◆ **THE EXERCISE**
Copy out the passage of the post announcing DSLs In Action that begins with "Happy New Year!" and continues through "on DSL design.".

◆ **TEXT BLOCK**
Happy New Year! Have a blast .. See ya all in 2011 ..

DSLs In Action is out!

It all started with a mail from Christina of Manning expressing their interest in publishing a book on building parsers in Scala. She mentioned that they have come across a blog post of mine titled External DSLs made easy with Scala Parser Combinators and Marjan Bace (Publisher) would like to talk to me on this possible venture. I still remember that hour long discussion with Marjan that ultimately led to the thoughts of coming out with a book on DSL design.

The ebook of DSLs In Action (buy here)^* has been published, the print version is due Dec 24, just in time for Christmas. The final book is sized at 377 pages with 9 chapters and 7 appendices. Before publication the book was reviewed at various levels by an illustrious panel of reviewers. I received lots of feedbacks and suggestions at Manning online Author's Forum. The current incarnation of the book is the result of assimilating all suggestions, feedbacks and critiques aided by the constructive editing process of the Manning crew. Jonas Boner has been kind enough to write the foreword of the book. The result is now a reality for all of you to read, enjoy and review.

◆ **DATASET EXTRACT**
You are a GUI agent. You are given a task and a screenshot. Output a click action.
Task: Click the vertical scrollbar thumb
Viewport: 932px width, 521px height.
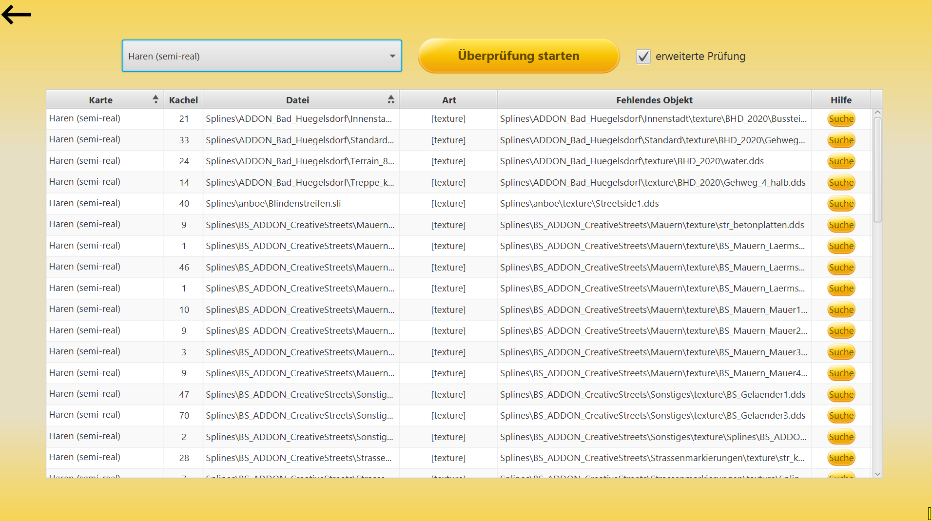(x=877, y=169)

◆ **SOLUTION FOR THIS PROBLEM**
Happy New Year! Have a blast .. See ya all in 2011 ..

DSLs In Action is out!

It all started with a mail from Christina of Manning expressing their interest in publishing a book on building parsers in Scala. She mentioned that they have come across a blog post of mine titled External DSLs made easy with Scala Parser Combinators and Marjan Bace (Publisher) would like to talk to me on this possible venture. I still remember that hour long discussion with Marjan that ultimately led to the thoughts of coming out with a book on DSL design.